* START PROVIDED TEXT *

Each server waits for requests to arrive on a well-known port associated with a particular service

• Port 23: telnet server
• Port 25: mail server
• Port 80: HTTP server

A machine that runs a server process is also often referred to as a "server"

Notes:

• There used to be a special process that creates all of your services
• It is no different than you starting them, but is convenient because it is guaranteed to start at boot time
• Regular user space process that is going to come up and configure itself.

Server examples

Web server (port 80)

• Resource: file serv/compute (CGI programs)
• Service: retrieves files and runs CGI programs on behalf of the client

FTP server (20, 21)

• Resource: files
• Service: stores and retrieve files

Telnet server (23)

• Resource: terminal
• Service: proxies a terminal on the server machine

Mail server (25)

• Resource: email "spool" file
• Service: stores mail messages in spool file

Notes: See /etc/services for a comprehensive list
of the services available on a UNIX machine

Notes:

• This is basically where the symbolic name of a service is mapped to a port number
• By convention we have already a lot of pre-defined port numbers: Port Numbers Cheat Sheet

Organization of an internet application

Notes:

• You are living in the client application layer, and you are talking to a server which is also a user space program running at the application layer
• You are going to basically implement your client and server by making use of this socket API
• You do various things as a result of invoking the API in the kernel
• As you read or write on a socket, then data is sent or received through the network link
• Every packet is independently routed to its destination, and depending of the various fields of the header, it nows where to direct (which service to feed).

Network Programming with Sockets

• Sockets API
  • An interface to the transport layer
    • Introduced in 1981 by BSD 4.1
    • Implemented as library and/or system calls

Might see BSD Sockets: A Quick And Dirty Primer

Notes:

• This was done by one guy, a grad student at UC Berkley, way back in the early 80s
• It is the Application Interface of layer 4!

Stream sockets

• "This is long"

Notes:

• There are many kinds of protocols (i.e. tcp/udp)
• But the cross-protocol types are mostly uniform
• You somehow get a socket, on that socket, you send a byte stream (you can also do write), and you somehow are connected to the destination.
• What you expect is that the same byte sequence would appear on the other end, but notice that between the sender and the receiver is a big homorphous cloud, it is possible that your first uplink cannot send a long message, so you are force to break this first uplink into other packets, this is where fragmentation happens (breaking up a long message into several smaller messages)
  • What your tcp will try to do is to fragment into smaller packets so that they do not get further fragmented in other steps
• Then you frame each one of those pieces into a packet, adn send those packets across (they can still get further fragmented)
• They get correctly assembled at the destination, and finally do a receive on the socket (essentially a read)
• You can get short reads, which are generally very likely, even though you ask for a lot of bytes, you may get only a few sent by the source.

Binding a socket?

• Each wall represents a NIC (local IP)
• Each socket represents a port
• Binding $\approx$ plugging into a chosen (IP, port)

Notes:

• Socket: some kernel data structure that is an abstraction for a networking endpoint in the kernel
• You need to bind this socket to an end point
  • We want to bind it to "this IP address" and "this port number"

* END PROVIDED TEXT *
* START RECORDS *

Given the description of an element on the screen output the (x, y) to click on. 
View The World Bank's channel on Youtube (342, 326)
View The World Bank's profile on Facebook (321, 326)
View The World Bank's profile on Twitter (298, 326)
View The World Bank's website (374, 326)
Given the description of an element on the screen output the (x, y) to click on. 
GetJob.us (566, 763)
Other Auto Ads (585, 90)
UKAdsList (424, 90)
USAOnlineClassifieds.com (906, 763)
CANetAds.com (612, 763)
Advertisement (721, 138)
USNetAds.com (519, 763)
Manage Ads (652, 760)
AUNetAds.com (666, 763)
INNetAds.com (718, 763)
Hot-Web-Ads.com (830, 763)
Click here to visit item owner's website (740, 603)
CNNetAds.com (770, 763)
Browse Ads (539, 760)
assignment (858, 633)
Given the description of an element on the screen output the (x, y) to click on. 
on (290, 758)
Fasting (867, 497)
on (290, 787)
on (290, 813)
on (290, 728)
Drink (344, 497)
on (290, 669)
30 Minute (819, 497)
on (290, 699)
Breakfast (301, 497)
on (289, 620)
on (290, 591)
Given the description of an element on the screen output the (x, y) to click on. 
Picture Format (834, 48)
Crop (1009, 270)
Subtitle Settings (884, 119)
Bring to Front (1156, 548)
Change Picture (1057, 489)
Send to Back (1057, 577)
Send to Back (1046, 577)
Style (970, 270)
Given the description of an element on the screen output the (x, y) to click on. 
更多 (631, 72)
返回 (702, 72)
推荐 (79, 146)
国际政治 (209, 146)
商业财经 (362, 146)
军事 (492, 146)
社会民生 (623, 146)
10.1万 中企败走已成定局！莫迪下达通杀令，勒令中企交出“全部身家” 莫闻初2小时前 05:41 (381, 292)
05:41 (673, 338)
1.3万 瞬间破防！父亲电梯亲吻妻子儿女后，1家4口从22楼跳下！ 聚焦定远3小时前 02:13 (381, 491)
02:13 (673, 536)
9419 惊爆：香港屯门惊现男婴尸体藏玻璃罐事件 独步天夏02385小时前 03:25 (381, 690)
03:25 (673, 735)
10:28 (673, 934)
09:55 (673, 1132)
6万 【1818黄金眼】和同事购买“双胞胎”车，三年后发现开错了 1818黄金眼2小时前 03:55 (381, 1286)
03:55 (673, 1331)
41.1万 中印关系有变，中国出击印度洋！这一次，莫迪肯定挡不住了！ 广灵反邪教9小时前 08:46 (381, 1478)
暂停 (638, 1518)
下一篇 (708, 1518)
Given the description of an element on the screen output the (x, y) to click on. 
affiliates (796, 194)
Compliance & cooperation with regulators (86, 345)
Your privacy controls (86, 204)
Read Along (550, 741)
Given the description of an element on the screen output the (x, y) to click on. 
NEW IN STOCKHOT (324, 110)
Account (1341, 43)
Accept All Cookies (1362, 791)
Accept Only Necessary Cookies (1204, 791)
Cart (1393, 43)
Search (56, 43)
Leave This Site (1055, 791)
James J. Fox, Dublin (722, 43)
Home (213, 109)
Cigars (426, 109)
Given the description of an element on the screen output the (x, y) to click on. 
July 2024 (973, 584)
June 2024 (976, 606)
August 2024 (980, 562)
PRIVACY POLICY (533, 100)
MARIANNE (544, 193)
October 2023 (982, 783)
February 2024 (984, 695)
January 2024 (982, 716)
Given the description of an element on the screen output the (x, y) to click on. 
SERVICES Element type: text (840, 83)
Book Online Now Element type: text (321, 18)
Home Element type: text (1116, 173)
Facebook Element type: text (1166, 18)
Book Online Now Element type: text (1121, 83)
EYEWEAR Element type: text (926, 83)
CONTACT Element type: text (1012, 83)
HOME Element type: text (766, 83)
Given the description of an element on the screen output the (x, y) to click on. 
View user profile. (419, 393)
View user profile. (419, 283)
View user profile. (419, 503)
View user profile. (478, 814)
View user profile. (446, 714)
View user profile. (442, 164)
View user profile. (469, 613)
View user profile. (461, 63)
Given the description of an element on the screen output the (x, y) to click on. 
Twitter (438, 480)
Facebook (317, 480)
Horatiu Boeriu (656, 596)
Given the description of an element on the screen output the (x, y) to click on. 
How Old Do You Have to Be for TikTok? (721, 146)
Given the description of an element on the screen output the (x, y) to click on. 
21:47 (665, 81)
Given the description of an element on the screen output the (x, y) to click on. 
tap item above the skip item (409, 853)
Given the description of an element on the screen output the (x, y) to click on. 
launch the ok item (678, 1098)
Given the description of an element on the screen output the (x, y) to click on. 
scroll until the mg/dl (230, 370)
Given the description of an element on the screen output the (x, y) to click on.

* END RECORDS *

| OBJECTIVES |
1 – Using the networking notes, answer each question briefly:
(a) Which port numbers are given for the FTP server?
(b) When was the Sockets API introduced, and by what?
(c) According to the notes, what is binding a socket roughly equal to?
2 – Substitute "Send Backward" for "Send to Back" in the listing, from its first line up to and including the line with "返回 (702, 72)", and write out only those lines, otherwise unchanged.
The networking notes and the listing were taken from unrelated sources.

| THE RESPONSES |
1 –
(a) 20 and 21
(b) In 1981, by BSD 4.1
(c) Plugging into a chosen (IP, port)

2 –
Given the description of an element on the screen output the (x, y) to click on. 
View The World Bank's channel on Youtube (342, 326)
View The World Bank's profile on Facebook (321, 326)
View The World Bank's profile on Twitter (298, 326)
View The World Bank's website (374, 326)
Given the description of an element on the screen output the (x, y) to click on. 
GetJob.us (566, 763)
Other Auto Ads (585, 90)
UKAdsList (424, 90)
USAOnlineClassifieds.com (906, 763)
CANetAds.com (612, 763)
Advertisement (721, 138)
USNetAds.com (519, 763)
Manage Ads (652, 760)
AUNetAds.com (666, 763)
INNetAds.com (718, 763)
Hot-Web-Ads.com (830, 763)
Click here to visit item owner's website (740, 603)
CNNetAds.com (770, 763)
Browse Ads (539, 760)
assignment (858, 633)
Given the description of an element on the screen output the (x, y) to click on. 
on (290, 758)
Fasting (867, 497)
on (290, 787)
on (290, 813)
on (290, 728)
Drink (344, 497)
on (290, 669)
30 Minute (819, 497)
on (290, 699)
Breakfast (301, 497)
on (289, 620)
on (290, 591)
Given the description of an element on the screen output the (x, y) to click on. 
Picture Format (834, 48)
Crop (1009, 270)
Subtitle Settings (884, 119)
Bring to Front (1156, 548)
Change Picture (1057, 489)
Send Backward (1057, 577)
Send Backward (1046, 577)
Style (970, 270)
Given the description of an element on the screen output the (x, y) to click on. 
更多 (631, 72)
返回 (702, 72)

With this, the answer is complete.